» What needs to be done:
When you reach the line in the data below that contains "Image resolution: width=393", please start repeating lines exactly, and stop after the line that contains "Given: Switch to", repeating nothing else.

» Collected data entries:

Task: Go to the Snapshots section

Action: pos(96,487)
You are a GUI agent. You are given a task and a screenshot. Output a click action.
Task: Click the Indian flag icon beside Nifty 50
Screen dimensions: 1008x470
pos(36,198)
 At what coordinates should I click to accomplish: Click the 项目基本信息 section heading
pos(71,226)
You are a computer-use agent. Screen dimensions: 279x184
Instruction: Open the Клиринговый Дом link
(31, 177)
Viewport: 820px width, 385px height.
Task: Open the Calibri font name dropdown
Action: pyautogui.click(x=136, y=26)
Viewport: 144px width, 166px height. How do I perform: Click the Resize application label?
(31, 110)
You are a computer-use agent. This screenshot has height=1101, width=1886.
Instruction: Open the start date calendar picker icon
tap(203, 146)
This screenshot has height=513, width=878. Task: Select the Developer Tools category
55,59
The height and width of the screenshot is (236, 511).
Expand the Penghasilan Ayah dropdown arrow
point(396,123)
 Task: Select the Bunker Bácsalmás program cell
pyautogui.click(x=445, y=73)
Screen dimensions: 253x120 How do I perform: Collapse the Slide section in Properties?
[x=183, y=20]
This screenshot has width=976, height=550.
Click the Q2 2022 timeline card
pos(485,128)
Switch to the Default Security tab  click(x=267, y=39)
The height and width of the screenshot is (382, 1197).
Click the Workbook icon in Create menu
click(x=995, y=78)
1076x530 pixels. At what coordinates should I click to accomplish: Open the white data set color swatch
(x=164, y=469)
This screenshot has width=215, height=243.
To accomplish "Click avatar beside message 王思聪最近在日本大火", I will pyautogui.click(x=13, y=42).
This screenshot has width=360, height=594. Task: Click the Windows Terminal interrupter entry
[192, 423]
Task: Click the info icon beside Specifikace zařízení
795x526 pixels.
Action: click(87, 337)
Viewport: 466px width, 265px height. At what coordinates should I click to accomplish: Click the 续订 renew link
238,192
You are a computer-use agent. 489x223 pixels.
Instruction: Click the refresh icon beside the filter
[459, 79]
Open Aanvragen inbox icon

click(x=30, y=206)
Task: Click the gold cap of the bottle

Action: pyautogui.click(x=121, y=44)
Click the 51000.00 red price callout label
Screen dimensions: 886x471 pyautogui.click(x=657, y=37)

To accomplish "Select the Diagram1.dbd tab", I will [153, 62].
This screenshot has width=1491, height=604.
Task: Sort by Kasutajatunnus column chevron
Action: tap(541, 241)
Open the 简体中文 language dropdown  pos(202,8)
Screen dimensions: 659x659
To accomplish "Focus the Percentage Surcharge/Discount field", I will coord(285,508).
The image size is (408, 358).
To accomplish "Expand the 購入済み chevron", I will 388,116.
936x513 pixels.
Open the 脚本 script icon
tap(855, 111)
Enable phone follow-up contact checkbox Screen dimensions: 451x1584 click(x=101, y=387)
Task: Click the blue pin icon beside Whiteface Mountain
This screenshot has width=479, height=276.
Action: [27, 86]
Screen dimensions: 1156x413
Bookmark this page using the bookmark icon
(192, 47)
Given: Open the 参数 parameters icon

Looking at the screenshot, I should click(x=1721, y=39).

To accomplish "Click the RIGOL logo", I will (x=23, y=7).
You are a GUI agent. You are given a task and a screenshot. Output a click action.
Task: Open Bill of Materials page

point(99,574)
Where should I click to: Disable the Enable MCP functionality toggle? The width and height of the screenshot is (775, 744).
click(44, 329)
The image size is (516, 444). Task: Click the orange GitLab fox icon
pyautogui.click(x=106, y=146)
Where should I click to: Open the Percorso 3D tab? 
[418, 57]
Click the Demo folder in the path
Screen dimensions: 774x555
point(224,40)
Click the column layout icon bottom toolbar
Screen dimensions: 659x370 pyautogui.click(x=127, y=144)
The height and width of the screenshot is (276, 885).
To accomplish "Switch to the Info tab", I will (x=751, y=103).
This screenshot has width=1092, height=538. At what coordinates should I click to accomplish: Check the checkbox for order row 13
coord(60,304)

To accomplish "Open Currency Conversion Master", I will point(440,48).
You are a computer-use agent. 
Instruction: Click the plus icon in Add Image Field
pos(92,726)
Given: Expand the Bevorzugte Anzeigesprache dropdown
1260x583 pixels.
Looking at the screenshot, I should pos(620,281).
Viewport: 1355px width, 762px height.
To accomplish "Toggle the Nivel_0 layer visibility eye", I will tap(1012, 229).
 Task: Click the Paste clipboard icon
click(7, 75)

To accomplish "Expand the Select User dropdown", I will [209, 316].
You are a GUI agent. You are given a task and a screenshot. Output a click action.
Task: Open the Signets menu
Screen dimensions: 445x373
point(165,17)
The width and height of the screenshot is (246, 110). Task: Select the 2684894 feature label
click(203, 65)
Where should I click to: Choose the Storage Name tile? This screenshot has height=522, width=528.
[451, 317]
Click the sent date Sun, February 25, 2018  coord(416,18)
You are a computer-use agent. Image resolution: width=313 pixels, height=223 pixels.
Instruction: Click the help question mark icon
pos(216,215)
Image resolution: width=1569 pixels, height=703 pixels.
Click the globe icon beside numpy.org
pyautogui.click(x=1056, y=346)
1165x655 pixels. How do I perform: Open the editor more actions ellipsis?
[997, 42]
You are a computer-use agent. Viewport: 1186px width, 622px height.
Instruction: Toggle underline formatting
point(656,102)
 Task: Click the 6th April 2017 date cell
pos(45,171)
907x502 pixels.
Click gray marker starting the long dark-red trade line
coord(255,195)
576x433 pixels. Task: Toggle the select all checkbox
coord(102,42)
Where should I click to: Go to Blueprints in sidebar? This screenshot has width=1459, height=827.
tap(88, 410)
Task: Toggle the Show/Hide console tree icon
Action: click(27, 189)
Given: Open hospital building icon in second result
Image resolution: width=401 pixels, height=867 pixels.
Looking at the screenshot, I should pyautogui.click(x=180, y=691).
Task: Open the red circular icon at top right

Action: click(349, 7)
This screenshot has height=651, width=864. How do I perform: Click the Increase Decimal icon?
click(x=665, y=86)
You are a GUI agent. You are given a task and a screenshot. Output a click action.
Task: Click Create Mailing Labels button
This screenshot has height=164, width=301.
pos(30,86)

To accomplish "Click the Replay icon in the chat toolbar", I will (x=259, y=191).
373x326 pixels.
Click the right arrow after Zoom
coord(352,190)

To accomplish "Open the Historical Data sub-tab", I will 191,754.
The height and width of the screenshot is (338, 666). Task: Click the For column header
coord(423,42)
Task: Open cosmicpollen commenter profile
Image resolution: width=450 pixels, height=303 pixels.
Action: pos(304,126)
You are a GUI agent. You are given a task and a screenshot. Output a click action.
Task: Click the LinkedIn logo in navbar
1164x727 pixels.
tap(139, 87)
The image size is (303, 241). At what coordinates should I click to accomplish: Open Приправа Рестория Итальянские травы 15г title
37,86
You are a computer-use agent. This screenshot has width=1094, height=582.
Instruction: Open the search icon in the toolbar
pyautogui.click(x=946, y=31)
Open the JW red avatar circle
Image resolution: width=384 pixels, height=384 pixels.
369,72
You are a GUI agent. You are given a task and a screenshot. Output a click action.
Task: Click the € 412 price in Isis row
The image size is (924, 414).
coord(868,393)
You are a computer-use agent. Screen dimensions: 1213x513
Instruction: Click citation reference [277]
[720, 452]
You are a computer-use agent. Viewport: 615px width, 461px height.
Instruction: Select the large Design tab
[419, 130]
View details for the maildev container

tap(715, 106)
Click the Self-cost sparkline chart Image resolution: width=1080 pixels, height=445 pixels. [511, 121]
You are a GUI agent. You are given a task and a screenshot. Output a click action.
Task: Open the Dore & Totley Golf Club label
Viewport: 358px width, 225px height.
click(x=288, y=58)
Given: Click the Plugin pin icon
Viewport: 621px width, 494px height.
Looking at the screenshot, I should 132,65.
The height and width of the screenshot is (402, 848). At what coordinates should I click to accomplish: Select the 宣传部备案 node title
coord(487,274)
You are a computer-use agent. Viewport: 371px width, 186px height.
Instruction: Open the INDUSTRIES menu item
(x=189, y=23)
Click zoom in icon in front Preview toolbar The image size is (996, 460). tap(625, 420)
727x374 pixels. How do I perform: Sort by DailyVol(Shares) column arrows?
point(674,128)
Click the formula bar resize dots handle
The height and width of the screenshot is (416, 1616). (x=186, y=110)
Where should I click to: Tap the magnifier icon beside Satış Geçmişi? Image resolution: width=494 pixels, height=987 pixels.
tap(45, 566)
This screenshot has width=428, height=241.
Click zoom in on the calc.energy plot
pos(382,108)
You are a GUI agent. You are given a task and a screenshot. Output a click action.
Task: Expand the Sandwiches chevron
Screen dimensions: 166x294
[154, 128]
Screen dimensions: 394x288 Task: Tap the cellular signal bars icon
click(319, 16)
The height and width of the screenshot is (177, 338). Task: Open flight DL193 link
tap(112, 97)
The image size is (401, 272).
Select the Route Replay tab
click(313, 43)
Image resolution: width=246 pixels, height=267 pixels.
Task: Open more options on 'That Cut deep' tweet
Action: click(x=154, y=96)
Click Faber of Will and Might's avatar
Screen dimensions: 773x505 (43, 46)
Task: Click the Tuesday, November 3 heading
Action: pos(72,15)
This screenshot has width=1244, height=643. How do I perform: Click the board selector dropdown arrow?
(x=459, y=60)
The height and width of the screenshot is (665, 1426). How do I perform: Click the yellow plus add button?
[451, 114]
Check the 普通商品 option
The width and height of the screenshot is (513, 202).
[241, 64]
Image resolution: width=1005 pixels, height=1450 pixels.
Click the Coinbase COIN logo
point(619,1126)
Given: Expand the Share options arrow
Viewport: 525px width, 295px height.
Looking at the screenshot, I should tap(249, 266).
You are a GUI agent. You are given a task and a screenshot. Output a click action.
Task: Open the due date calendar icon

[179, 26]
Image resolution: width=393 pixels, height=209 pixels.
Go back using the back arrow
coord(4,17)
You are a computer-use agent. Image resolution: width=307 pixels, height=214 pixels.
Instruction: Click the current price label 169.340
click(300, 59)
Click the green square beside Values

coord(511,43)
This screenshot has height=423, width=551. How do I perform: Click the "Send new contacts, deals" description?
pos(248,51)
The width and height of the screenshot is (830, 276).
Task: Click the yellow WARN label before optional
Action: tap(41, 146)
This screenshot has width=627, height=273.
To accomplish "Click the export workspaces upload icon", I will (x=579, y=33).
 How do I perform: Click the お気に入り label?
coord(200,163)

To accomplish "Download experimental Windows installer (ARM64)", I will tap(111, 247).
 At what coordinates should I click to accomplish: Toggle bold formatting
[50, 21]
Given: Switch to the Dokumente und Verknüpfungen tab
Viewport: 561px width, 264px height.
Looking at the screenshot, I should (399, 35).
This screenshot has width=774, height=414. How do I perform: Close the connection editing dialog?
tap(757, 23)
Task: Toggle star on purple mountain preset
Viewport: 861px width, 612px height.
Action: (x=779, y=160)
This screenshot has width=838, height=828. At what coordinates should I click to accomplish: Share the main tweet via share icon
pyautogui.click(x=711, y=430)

» Worked solution:
Image resolution: width=393 pixels, height=209 pixels.
Go back using the back arrow
coord(4,17)
You are a computer-use agent. Image resolution: width=307 pixels, height=214 pixels.
Instruction: Click the current price label 169.340
click(300, 59)
Click the green square beside Values

coord(511,43)
This screenshot has height=423, width=551. How do I perform: Click the "Send new contacts, deals" description?
pos(248,51)
The width and height of the screenshot is (830, 276).
Task: Click the yellow WARN label before optional
Action: tap(41, 146)
This screenshot has width=627, height=273.
To accomplish "Click the export workspaces upload icon", I will (x=579, y=33).
 How do I perform: Click the お気に入り label?
coord(200,163)

To accomplish "Download experimental Windows installer (ARM64)", I will tap(111, 247).
 At what coordinates should I click to accomplish: Toggle bold formatting
[50, 21]
Given: Switch to the Dokumente und Verknüpfungen tab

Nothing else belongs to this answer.